TLDR
- Connecticut regulators demand Robinhood, Kalshi, and Crypto.com stop offering prediction market contracts.
- Kalshi and Robinhood defend their operations, claiming federal oversight by the CFTC.
- Crypto.com announces new prediction platform despite growing state-level scrutiny.
- Connecticut’s cease-and-desist orders follow similar actions from other states like New York and Massachusetts.
Connecticut has joined a growing list of states pushing back against the rise of prediction markets. The Connecticut Department of Consumer Protection sent cease-and-desist orders to Robinhood, Kalshi, and Crypto.com. Regulators claim the companies are running illegal gambling operations by offering event-based contracts, a form of prediction market. Connecticut is the tenth state to challenge Kalshi over such concerns.
Regulatory Orders Target Prediction Market Platforms
On Wednesday, December 3, 2025, Connecticut regulators ordered Robinhood, Kalshi, and Crypto.com to immediately cease offering and advertising sports event contracts to residents.
They were also instructed to allow users to withdraw funds from their platforms. Bryan Cafferelli, the commissioner of Connecticut’s Department of Consumer Protection, emphasized that only licensed entities could provide sports wagering in the state. He pointed out that none of these companies have the necessary licenses and warned that offering such services to individuals under 21 violates state law.
“This is a violation of our state’s gaming laws,” Cafferelli said. “Prediction markets, regardless of their form, are considered illegal gambling if they are not properly licensed.”
Kalshi and Robinhood Defend Their Operations
In response to Connecticut’s cease-and-desist order, Kalshi filed a lawsuit against the state in federal court. The company argues that it operates under federal jurisdiction, governed by the Commodity Futures Trading Commission (CFTC), and not state gaming laws. Kalshi claims that its event contracts are legal under federal law, as the company is a CFTC-regulated derivatives exchange.
Robinhood, which offers event contracts through Robinhood Derivatives, echoed similar points, arguing that their operations fall under the CFTC’s oversight. A spokesperson for Robinhood explained that the company’s offerings are in compliance with federal regulations and that the platforms do not engage in sports betting as understood by state law.

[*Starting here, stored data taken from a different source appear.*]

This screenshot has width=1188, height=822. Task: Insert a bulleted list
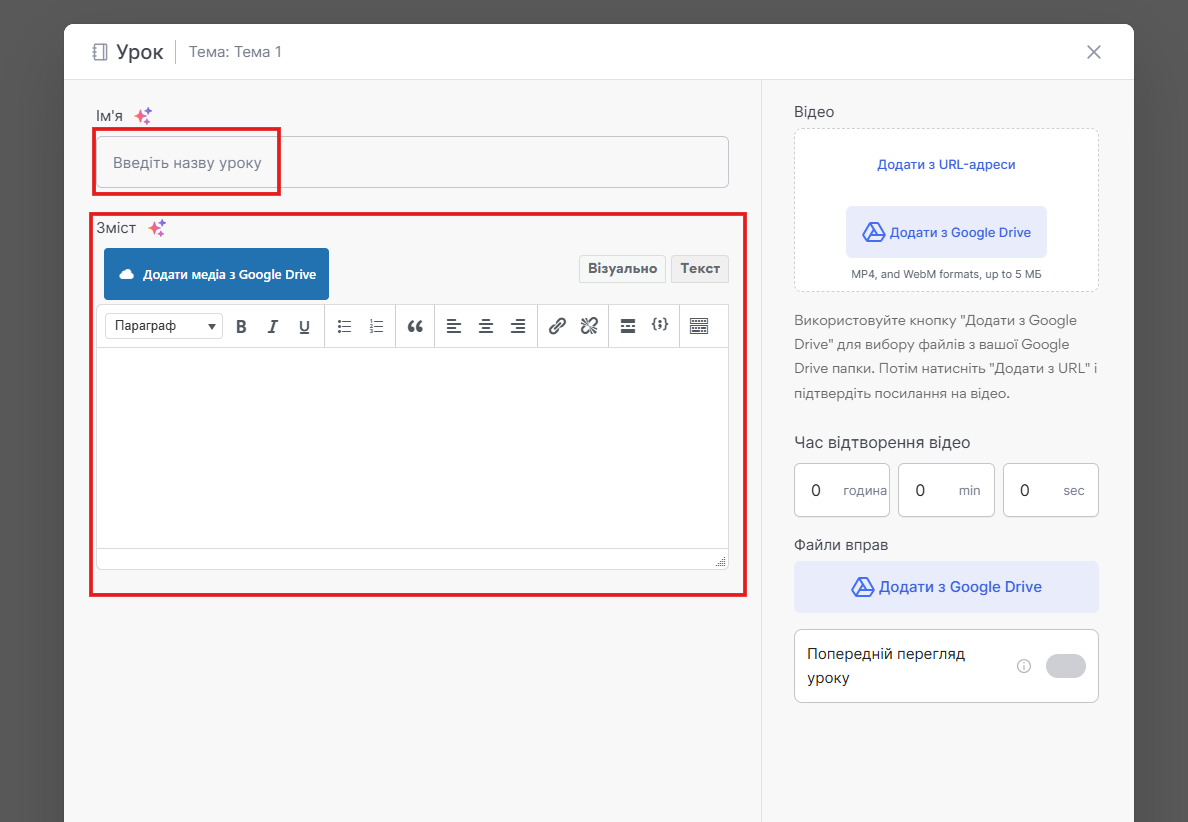(x=345, y=326)
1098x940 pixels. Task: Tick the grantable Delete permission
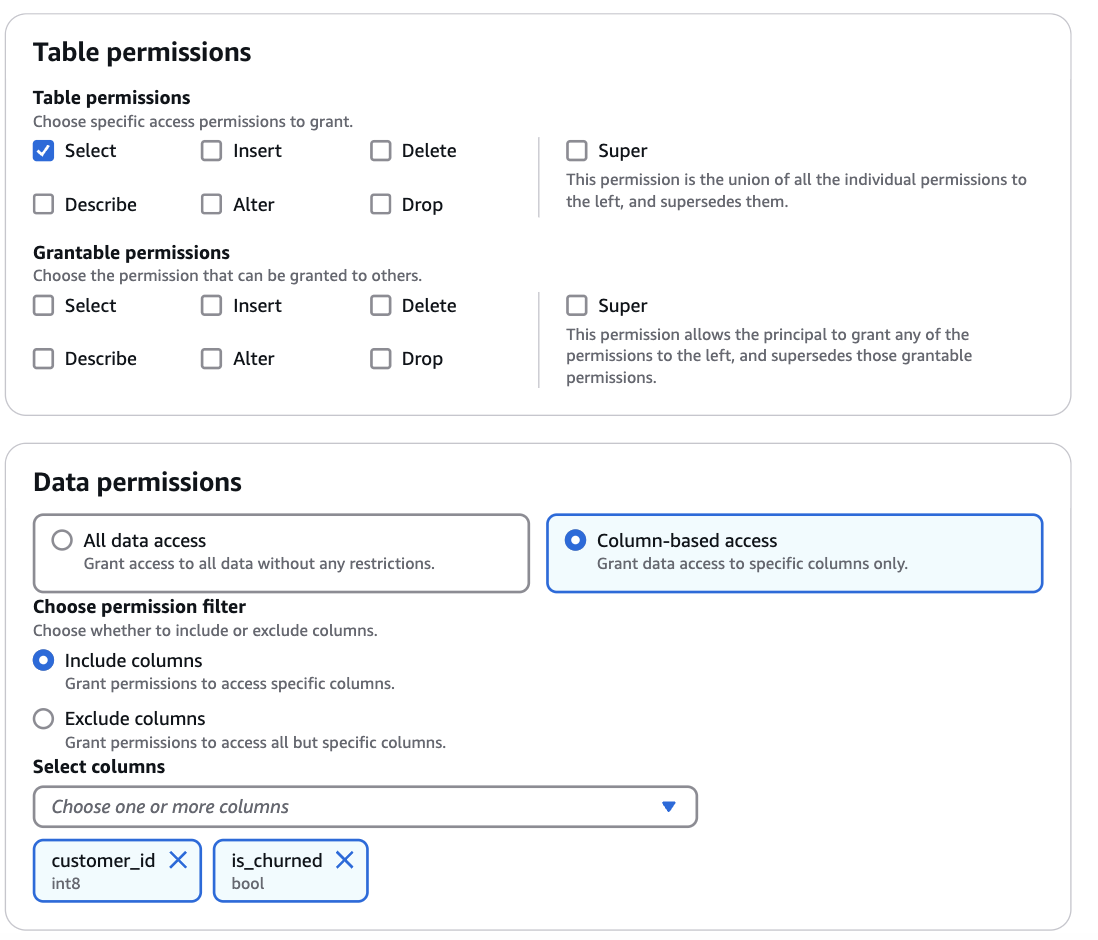(x=381, y=306)
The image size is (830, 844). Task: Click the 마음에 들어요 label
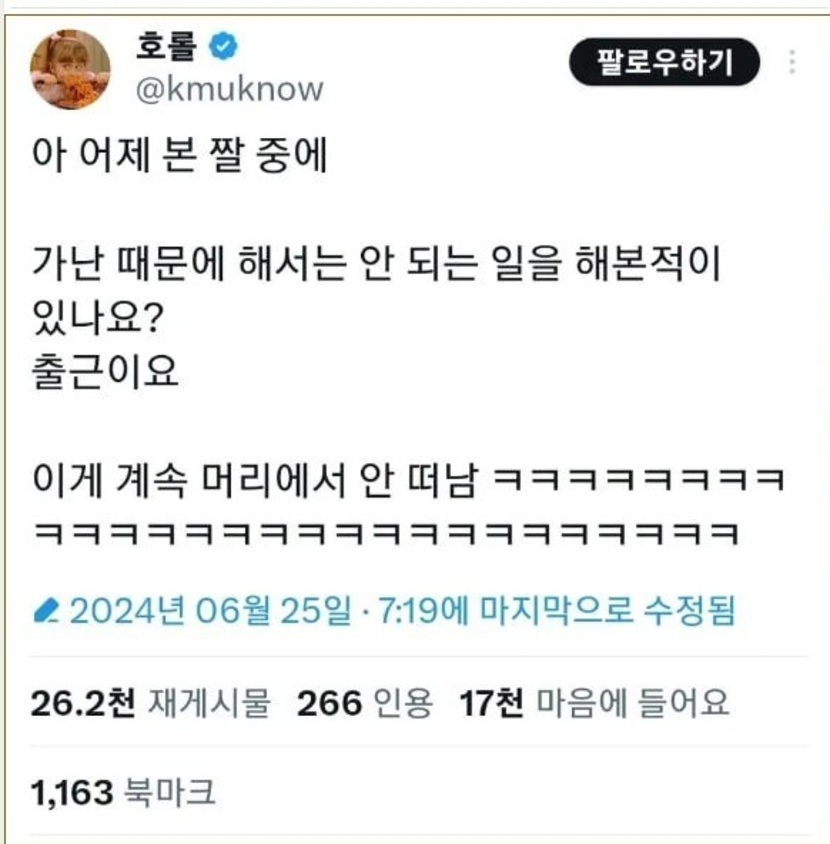pos(633,704)
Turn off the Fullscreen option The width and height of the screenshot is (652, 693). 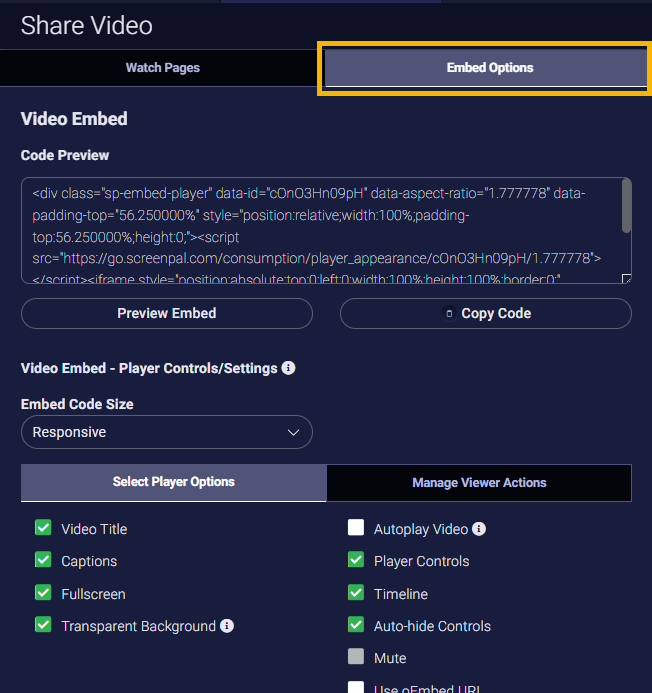(x=43, y=593)
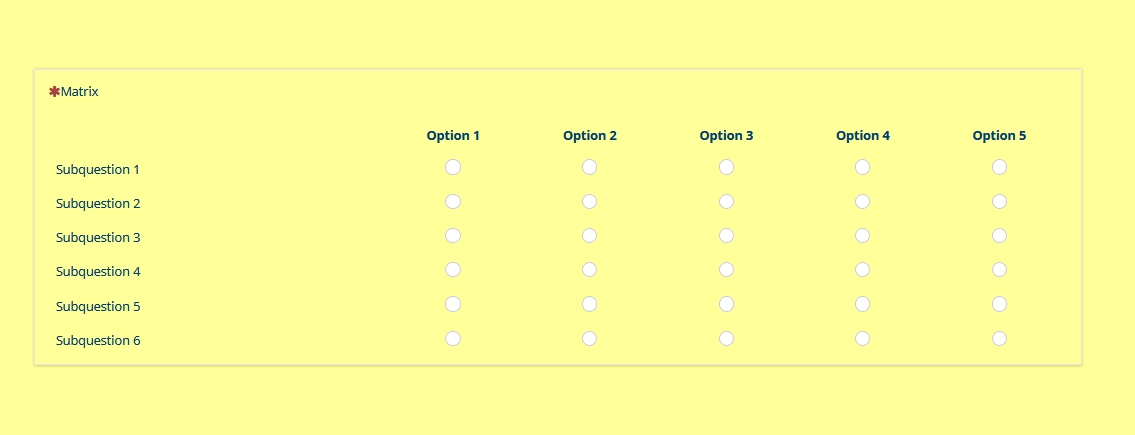This screenshot has height=435, width=1135.
Task: Mark Option 4 for Subquestion 3
Action: (862, 235)
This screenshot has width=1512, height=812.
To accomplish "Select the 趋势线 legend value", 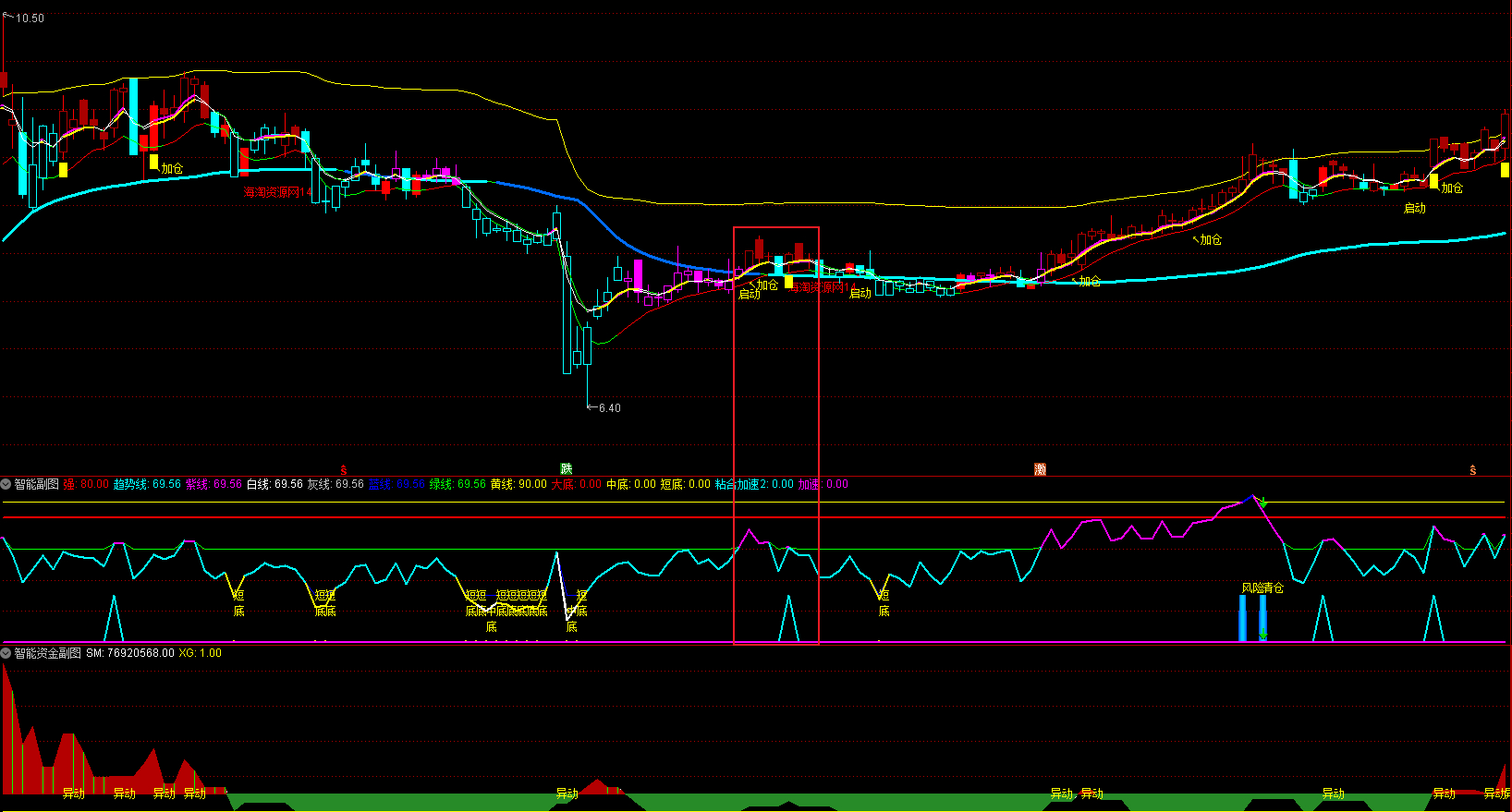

Crypto.com Expands Despite Legal Concerns
Crypto.com has faced increasing regulatory scrutiny but continues to expand its prediction market offerings. On the same day Connecticut issued its cease-and-desist orders, Crypto.com launched a new prediction platform in partnership with sports merchandise giant Fanatics. This platform, Fanatics Markets, offers users the ability to trade on contracts related to sports, finance, economics, politics, and more.
Despite the challenges, Travis McGhee, global head of predictions at Crypto.com, reaffirmed the company’s commitment to expanding its reach. “We are the first to launch sports prediction markets, and our partnership with Fanatics is just one example of our continued innovation in this space,” McGhee said.
The Growing Legal Pressure on Prediction Markets
The actions taken by Connecticut regulators are part of a broader wave of state-level interventions. New York, Massachusetts, Arizona, and Illinois have also issued cease-and-desist orders to Kalshi. The platform is facing ongoing lawsuits in several states, including New Jersey, Maryland, and Nevada. Kalshi is actively contesting these orders, asserting that it operates within the parameters of federal law.
The regulatory challenges highlight the tension between federal and state regulations. While federal agencies like the CFTC have jurisdiction over derivatives and financial contracts, states argue that local laws govern gambling activities. This conflict has led to a growing legal debate over how prediction markets should be regulated.
Limited Legal Alternatives in Connecticut
In Connecticut, only three companies—DraftKings, FanDuel, and Fanatics—are licensed to offer sports betting. These companies must comply with the state’s strict regulations, which include ensuring that users are at least 21 years old.
The state’s consumer protection department has raised concerns about the platforms’ failure to meet these standards, arguing that consumers using unlicensed services may not have adequate protection for their funds or personal information.